Marche contre la violence faite aux femmes à Ottawa

Des centaines de personnes se sont regroupées au centre-ville d’Ottawa, samedi, pour manifester contre la violence faite aux femmes.

La Marche des femmes d’Ottawa était organisée pour une troisième année consécutive. Il s’agissait à l’origine d’une démonstration de solidarité avec une manifestation tenue à Washington, après l’élection du président américain, Donald Trump. 

Des milliers de femmes avaient alors dénoncé l’élection de cet homme, malgré qu’il ait ouvertement tenu des propos sexistes et que des enregistrements où on l’entend se vanter d’avoir commis des attouchements sur de nombreuses femmes ont été rendus publics. Le tout, durant la campagne électorale.

Ce n’est pas qu’à Ottawa où un rassemblement est organisé à cette période de l’année, depuis l’élection de M. Trump. Des manifestations ont lieu dans plusieurs villes canadiennes, ainsi que dans plusieurs pays ailleurs dans le monde.

Le mot d’ordre pour ce mouvement mondial, en 2019, était de braquer les projecteurs sur le fléau de la violence faite aux femmes. À Ottawa, les organisatrices espèrent également attirer l’attention sur les enjeux locaux en lien avec ce problème de société.

Des centaines de personnes ont bravé le froid, samedi.

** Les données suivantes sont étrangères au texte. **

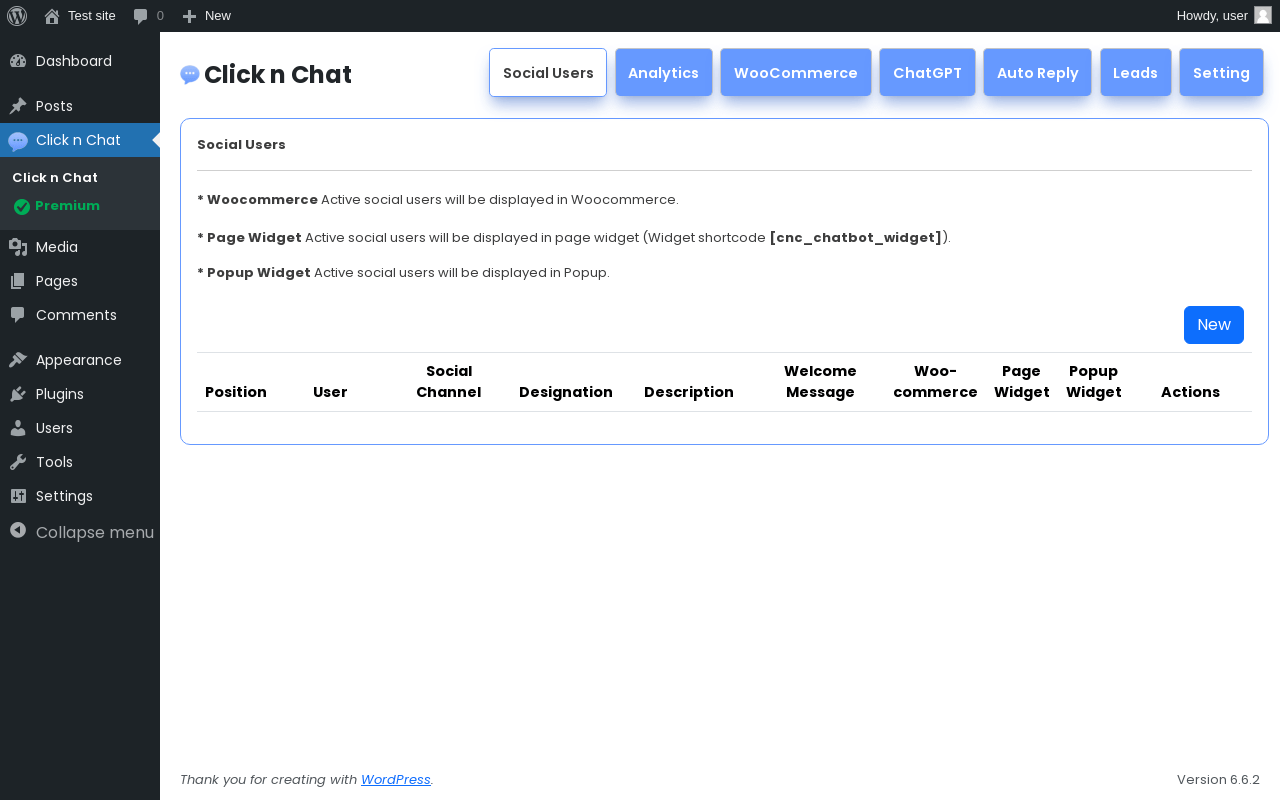Go to the Auto Reply tab
This screenshot has width=1280, height=800.
[x=1037, y=73]
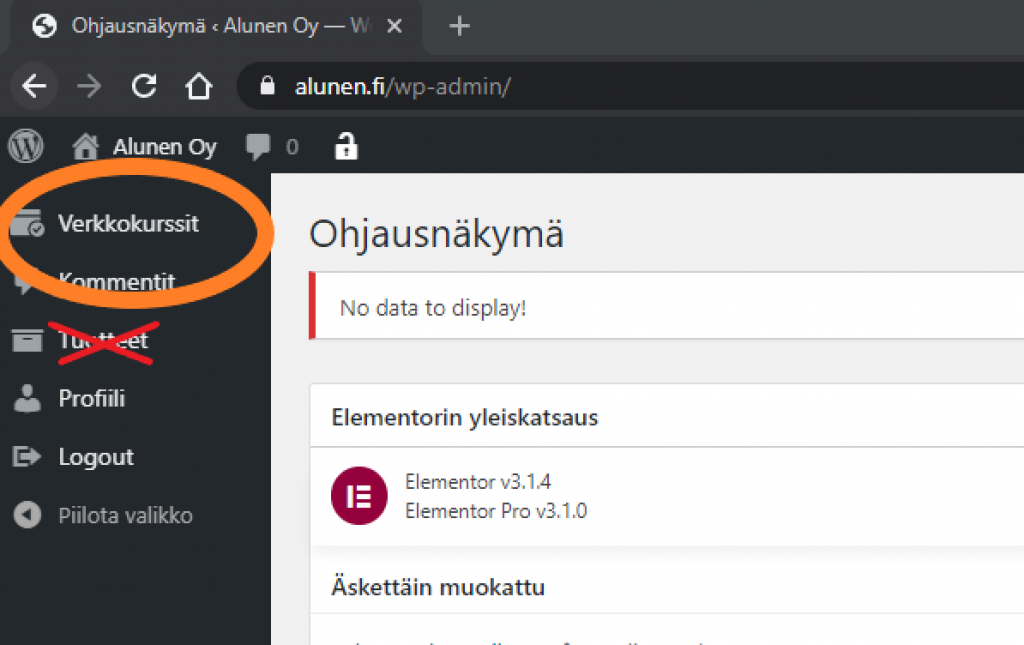Open the comments bubble icon in the toolbar
Viewport: 1024px width, 645px height.
coord(258,146)
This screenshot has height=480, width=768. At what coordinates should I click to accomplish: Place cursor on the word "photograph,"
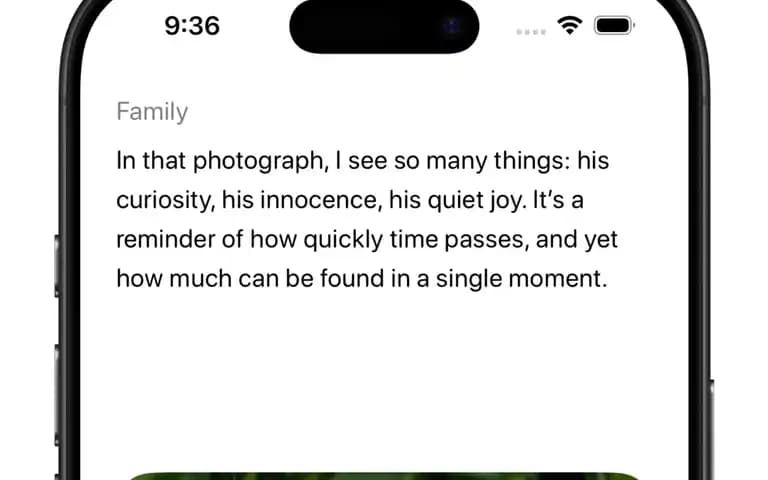point(261,162)
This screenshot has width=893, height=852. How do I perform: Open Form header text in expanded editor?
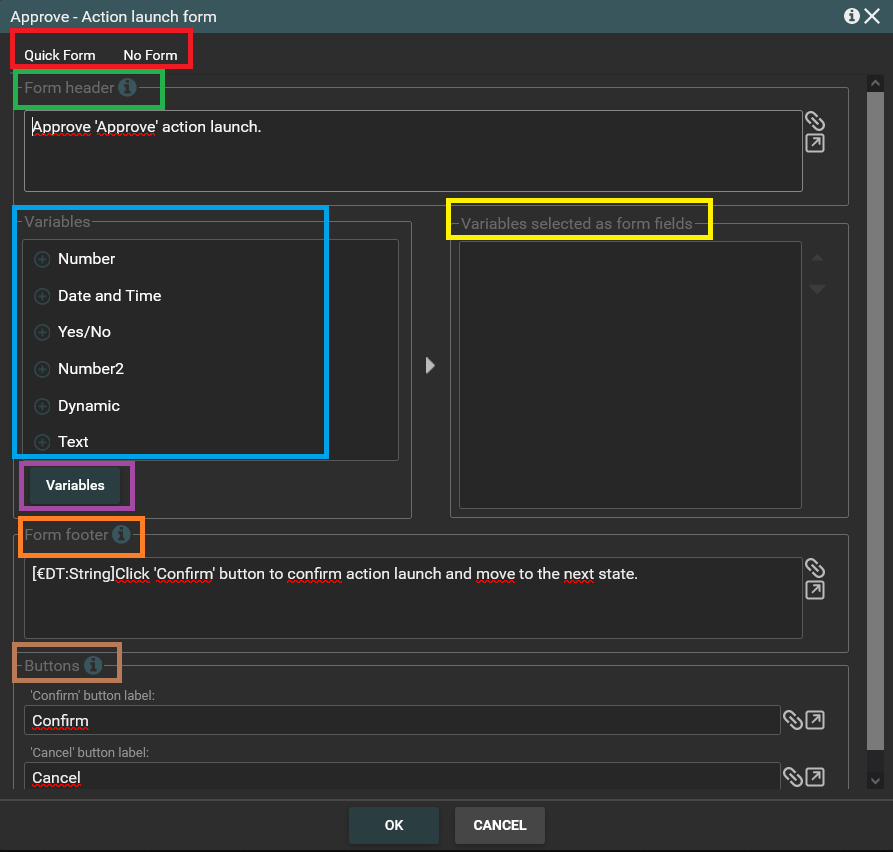(x=815, y=144)
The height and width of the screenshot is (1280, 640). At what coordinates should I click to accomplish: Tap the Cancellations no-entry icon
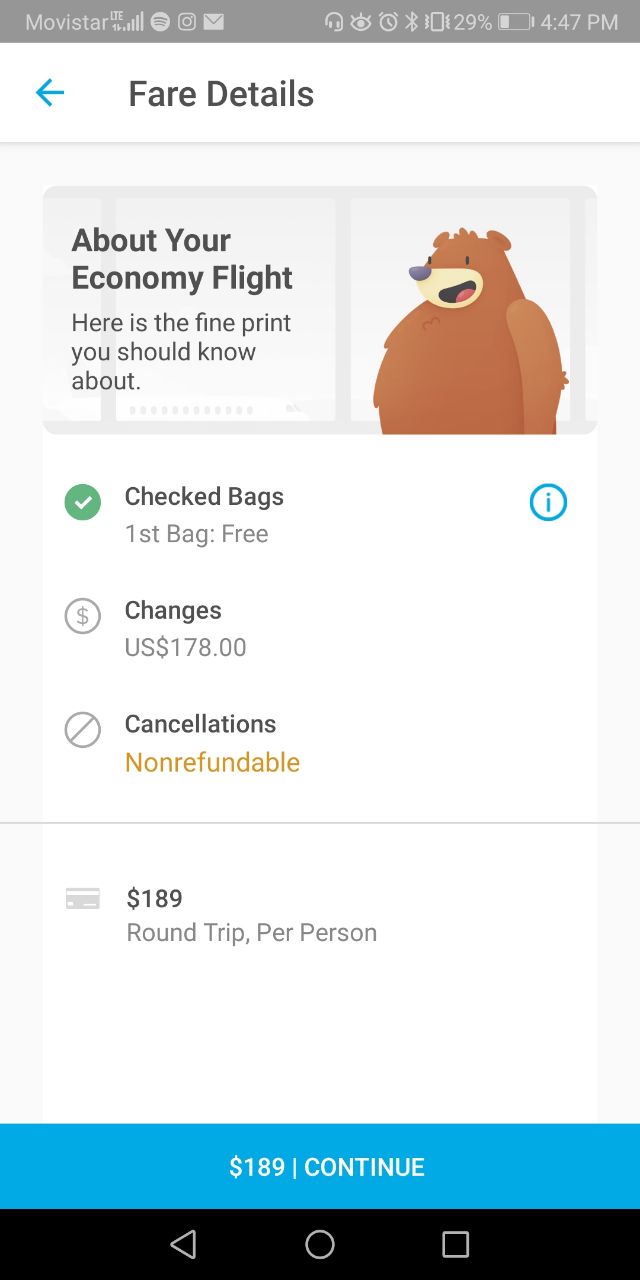83,730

«Cette année, on se concentre sur la violence sexiste et sur le fait que tous les six jours, une femme est tuée par son compagnon au Canada, explique une des organisatrices de la marche à Ottawa, Catherine Butler. Dans notre pays, les femmes autochtones sont quatre fois plus susceptibles d’être victimes de violence. Les femmes plus pauvres, celles vivant avec un handicap ou encore, les femmes issues de communautés ethniques sont toutes surreprésentées parmi les victimes de violence.»

«Les refuges pour femmes victimes de violence sont pleins à Ottawa, depuis longtemps, et on n’en parle pas», souligne une autre coorganisatrice, Amanda Carver.

De son côté, la ministre fédérale des Femmes et de l’Égalité des genres, Maryam Monsef, s’y est rendue pour signifier son appui à la lutte pour les droits des femmes.

«Il y a eu beaucoup de progrès au fil des années, mais nous ne sommes pas encore là où nous devrions être, souligne Mme Monsef. Une journée comme celle-là nous permet de nous rappeler que nous ne sommes pas seules et de nous rassembler afin de mieux continuer notre travail pour éliminer les iniquités entre les genres.»

Avancer

«Pour moi, ce n’est pas un rassemblement aujourd’hui. C’est vraiment une marche. Parce qu’une marche, c’est du mouvement vers l’avant», souligne Mme Carver, l’une des organisatrices.

Cette dernière est psychothérapeute de profession et croit que ce type d’événement contribue à faire évoluer certaines mentalités qui contribuent aux grands nombres incidents de violences conjugales.

«Je trouve qu’on ne laisse pas le droit aux hommes d’exprimer leurs émotions. La seule émotion qu’ils expriment, c’est la colère. À force de refouler toutes leurs émotions, parfois, ça finit par s’exprimer en violence, explique Mme Carver. Si on peut donner des outils aux hommes pour parler de leurs émotions, ça va réduire la violence.»

L’objectif de la manifestation était également de venir en aide aux organismes qui viennent quotidiennement en aide aux femmes victimes de violence. Les participants ont marché de la colline parlementaire jusqu’au pavillon Aberdeen, près de la Place TD.

Ces organisations y étaient pour accueillir les marcheurs. On invitait les gens à offrir des dons ou donner leur nom afin de devenir bénévoles, pour aider ces organismes à poursuivre leur mission.